For, if indeed it is true that what we need today is greater understanding of the dispossessed and the powerless, especially when they seem culturally alien and mobilize around their group identities, then their diasporas in the West can also be a critical source of dialogue, understanding and bridge-building. To mention only one example, just as Irish-Americans have recently sensitized American foreign policy-makers to the concerns of Irish Republicans in Northern Ireland, terrorists and otherwise, and shifted US policy, with dramatic and beneficial effects in the mother country, so groups such as Muslims in the West can be part of transcultural dialogues, domestic and global, that might make our societies live up to their promise of diversity and democracy.
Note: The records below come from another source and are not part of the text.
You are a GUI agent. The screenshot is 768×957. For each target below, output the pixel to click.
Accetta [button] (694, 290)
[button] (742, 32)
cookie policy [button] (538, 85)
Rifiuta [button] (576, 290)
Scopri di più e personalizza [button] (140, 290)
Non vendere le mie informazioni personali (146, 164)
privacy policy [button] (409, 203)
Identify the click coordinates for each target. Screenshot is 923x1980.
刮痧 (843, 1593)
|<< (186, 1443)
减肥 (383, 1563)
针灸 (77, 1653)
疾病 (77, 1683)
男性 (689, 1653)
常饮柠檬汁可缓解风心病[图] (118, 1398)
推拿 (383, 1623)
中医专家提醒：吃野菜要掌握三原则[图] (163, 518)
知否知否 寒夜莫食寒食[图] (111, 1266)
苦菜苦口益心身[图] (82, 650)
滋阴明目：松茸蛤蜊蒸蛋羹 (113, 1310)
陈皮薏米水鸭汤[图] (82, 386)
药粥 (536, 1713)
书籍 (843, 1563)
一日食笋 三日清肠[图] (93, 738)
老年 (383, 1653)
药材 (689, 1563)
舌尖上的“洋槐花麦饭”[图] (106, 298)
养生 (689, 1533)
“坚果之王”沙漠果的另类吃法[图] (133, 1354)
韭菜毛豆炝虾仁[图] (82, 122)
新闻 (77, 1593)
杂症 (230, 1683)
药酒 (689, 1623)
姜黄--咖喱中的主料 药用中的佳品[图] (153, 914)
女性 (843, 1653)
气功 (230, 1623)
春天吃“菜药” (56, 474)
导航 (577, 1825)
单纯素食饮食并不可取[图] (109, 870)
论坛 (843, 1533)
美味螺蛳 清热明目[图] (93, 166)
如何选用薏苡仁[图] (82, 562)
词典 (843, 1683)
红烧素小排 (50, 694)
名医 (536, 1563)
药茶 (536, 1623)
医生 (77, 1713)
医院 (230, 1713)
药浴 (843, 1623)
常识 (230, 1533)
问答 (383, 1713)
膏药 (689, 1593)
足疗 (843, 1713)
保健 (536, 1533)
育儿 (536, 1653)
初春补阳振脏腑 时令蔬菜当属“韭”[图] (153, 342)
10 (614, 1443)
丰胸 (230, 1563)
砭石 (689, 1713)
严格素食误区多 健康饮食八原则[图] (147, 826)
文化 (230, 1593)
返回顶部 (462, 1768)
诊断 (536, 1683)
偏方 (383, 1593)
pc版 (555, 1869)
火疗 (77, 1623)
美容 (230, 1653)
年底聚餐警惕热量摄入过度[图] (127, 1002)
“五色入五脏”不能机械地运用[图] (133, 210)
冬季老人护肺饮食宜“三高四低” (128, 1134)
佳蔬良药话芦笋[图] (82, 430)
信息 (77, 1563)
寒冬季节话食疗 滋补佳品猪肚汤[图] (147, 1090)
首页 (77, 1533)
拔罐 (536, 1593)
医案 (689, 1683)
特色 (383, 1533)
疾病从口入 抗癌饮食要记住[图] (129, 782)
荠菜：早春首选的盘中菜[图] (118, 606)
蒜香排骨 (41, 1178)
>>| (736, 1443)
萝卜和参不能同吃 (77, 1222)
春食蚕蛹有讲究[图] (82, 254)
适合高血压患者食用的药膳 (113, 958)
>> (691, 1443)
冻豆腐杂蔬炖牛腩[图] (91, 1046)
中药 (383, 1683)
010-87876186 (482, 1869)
Such communities can thus facilitate communication and understanding in these fraught and potentially destabilizing times.

Such dialogue—at a personal, local, national, transnational and international level—seems a tall order. But there are grounds for hope. One is that while it is certainly true that the sense of being besieged and insecure that contemporary Islam and Muslim societies feel is not conducive to dialogue, this can change. The ‘closed-mindedness’ of Islam has had much to do with colonialism and Western dominance. When Muslims do not feel threatened and powerless, they have been outward-looking and expansive, generous and universal; it is powerlessness that has made them closed-minded and repressive (especially in relation to women), suspicious of new ideas and influences. Hence, dialogue is possible but it must be under conditions of mutual respect and in a world order which addresses inequalities of wealth and power and allows Muslims the political freedom to develop their own societies rather than imitate the West or suffer dictatorships that further Western interests (much of which hinge on the failure to develop alternatives to dependency on cheap oil).

As a Briton who was a social science student in the early 1970s, my intellectual and political formation took place at a time when many intellectuals and students were attracted to and energised by an ideology committed to the overthrow of capitalism. For the most part this was confined to hero-worship of far-away terrorists (those ubiquitous posters of Che Guevara, for example), dangerous utopianism and violent slogans—as it is amongst many Muslim students and intellectuals today—but also physical confrontations in the street, seizures of buildings (leading to a temporary breakdown of government in Paris in 1968) and domestic terrorism in parts of Europe by the Bader-Meinhof gang and the Red Brigade (paralleled by the Black Panthers and others in the US). Some of my generation still look back fondly at that era, but I think most of us are relieved that the militant Marxism passed away. This gives me some hope that the same can happen with militant Islamism.

Bridge-building, however, does not simply mean asking moderate Muslims to join and support the new project against terrorism. Muslims must be at the forefront of asking critical questions such as why there are so few non-repressive governments in Muslim societies, and help to create constructive responses. But we must also ask where are the moderate western governments when moderate Muslims call for international protection and justice in Palestine, Bosnia, Chechnya and Kashmir or for the easing of sanctions against Iraq after it became apparent that it was the weak and the poor who were bearing the brunt of their effects? US policy in relation to the Muslim world and many other parts of the world has been far from moderate. Now that a terrible tragedy has happened to the US, the US is asking moderate Muslims to get on side. The fundamental question, however, is whether there is a recognition by the US and its allies of a need to radically review and change its attitude to Muslims.

An earlier version of this article appeared in The Observer (London) newspaper website on 30 September.